Su “Alias” (supplemento settimanale del Il manifesto) del 10 novembre un articolo di Emilio Quadrelli intitolato “Allarme sicurezza” riporta una lunga intervista ad un cittadino ecuadoriano che vive, da clandestino, a Genova. Lo scopo è raccogliere, dall’interno, un punto di vista sulla eventuale prossimità degli immigrati clandestini ad attività illegali. Il quadro che ne esce è che la grandissima maggioranza, anche degli irregolari, lavora.

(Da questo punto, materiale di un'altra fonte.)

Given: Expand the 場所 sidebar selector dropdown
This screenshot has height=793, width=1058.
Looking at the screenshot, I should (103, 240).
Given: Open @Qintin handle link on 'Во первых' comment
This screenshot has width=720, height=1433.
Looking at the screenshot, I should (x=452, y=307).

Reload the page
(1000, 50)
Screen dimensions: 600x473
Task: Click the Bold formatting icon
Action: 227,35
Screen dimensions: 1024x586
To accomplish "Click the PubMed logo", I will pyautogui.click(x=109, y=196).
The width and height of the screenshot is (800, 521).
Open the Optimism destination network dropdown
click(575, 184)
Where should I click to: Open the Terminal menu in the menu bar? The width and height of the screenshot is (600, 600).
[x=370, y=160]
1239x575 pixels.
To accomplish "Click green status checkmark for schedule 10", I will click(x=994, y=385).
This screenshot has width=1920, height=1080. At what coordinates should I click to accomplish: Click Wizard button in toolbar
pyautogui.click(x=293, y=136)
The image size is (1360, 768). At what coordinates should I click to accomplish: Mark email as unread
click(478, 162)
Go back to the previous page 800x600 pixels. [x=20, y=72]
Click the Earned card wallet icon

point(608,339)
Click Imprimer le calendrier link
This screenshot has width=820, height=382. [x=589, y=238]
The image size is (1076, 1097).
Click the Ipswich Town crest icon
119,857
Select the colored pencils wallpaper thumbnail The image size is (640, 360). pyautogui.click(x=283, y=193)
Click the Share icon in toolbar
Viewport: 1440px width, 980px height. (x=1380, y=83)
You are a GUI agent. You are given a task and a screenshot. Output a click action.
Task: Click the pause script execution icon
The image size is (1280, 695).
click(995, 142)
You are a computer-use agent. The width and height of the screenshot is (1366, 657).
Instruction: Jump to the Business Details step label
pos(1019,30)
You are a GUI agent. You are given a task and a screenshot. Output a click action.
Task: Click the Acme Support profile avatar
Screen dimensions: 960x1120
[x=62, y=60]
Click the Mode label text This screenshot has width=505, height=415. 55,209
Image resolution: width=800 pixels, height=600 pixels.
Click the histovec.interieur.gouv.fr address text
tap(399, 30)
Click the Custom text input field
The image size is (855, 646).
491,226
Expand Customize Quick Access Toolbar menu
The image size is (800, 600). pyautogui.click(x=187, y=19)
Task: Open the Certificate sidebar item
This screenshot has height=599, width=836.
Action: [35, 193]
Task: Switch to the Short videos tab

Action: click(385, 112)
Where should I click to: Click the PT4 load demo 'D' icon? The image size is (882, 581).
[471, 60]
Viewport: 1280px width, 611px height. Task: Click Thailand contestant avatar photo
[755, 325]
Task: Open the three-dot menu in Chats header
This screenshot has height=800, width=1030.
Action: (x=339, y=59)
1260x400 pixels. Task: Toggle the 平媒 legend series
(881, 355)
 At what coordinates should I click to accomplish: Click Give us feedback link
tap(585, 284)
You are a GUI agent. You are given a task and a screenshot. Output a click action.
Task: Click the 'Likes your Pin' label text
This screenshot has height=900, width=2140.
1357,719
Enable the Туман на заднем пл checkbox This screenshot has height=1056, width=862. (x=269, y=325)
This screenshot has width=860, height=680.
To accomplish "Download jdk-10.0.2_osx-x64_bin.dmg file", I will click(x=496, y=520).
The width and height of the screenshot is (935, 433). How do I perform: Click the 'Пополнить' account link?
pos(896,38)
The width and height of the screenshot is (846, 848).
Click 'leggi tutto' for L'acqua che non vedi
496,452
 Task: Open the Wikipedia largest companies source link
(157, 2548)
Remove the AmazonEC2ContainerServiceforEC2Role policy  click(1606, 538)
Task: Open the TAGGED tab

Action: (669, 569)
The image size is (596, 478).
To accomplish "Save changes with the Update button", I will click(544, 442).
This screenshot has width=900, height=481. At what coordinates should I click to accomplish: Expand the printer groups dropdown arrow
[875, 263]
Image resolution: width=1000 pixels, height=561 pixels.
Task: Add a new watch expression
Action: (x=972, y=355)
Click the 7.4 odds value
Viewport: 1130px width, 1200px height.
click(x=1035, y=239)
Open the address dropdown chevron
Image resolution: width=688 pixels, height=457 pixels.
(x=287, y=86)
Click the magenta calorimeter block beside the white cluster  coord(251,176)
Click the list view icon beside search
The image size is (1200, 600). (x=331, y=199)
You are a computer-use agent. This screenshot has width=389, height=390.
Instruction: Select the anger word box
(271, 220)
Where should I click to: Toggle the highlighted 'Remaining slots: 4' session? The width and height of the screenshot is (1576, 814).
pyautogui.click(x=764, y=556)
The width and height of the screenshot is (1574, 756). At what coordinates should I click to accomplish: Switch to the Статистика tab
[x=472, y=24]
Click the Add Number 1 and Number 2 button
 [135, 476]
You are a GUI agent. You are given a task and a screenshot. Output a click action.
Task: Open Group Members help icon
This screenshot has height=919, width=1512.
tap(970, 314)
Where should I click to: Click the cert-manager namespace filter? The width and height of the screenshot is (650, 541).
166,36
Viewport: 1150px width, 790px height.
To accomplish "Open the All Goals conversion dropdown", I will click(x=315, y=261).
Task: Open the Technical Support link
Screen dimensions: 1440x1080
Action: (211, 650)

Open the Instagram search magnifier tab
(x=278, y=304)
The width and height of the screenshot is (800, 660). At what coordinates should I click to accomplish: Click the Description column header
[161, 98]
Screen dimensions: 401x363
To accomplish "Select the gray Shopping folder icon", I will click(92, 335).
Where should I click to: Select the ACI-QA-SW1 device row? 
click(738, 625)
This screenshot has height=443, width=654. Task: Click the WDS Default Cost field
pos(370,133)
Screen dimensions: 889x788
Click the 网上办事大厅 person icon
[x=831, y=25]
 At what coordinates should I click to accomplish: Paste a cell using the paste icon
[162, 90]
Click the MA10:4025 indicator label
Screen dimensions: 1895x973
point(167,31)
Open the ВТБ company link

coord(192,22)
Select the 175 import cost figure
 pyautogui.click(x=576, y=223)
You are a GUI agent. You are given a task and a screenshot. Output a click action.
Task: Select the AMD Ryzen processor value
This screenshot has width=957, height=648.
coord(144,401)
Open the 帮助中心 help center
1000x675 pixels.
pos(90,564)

Ma a volte è proprio la condizione lavorativa degli immigrati clandestini a spingerli verso azioni illegali: lavori saltuari svolti in condizioni “che un altro difficilmente accetterebbe”, sempre sottopagati, e frequentemente non pagati affatto, mettono a volte gli immigrati in situazioni economicamente insostenibili, ed allora si finisce a fare “cose non troppo grosse ma che consentono di tirare avanti”, o a farsi dare il dovuto andando per le spicce.


Segue, a spiegazione, il dettagliato (ed auto-compiaciuto) racconto di uno di questi episodi di “recupero crediti” con tanto di irruzione notturna nella abitazione del datore di lavoro, condotta con una professionalità criminale di non poco momento.
L’articolo su Alias apre una finestra su alcuni aspetti della nostra realtà cittadina, ed offre spunti di riflessione, ma prevale in me un senso di disagio. Mi pare infatti che il quadro formato da questa testimonianza e dalle osservazioni che la accompagnano (Quadrelli, uno studioso noto per questo genere di inchieste, si riferisce agli episodi narrati come a “piccoli ed abituali paragrafi del romanzo di formazione degli abitanti della Strada”) finisca – rischiosamente – per attribuire ad una singola vicenda molto particolare un improprio valore paradigmatico.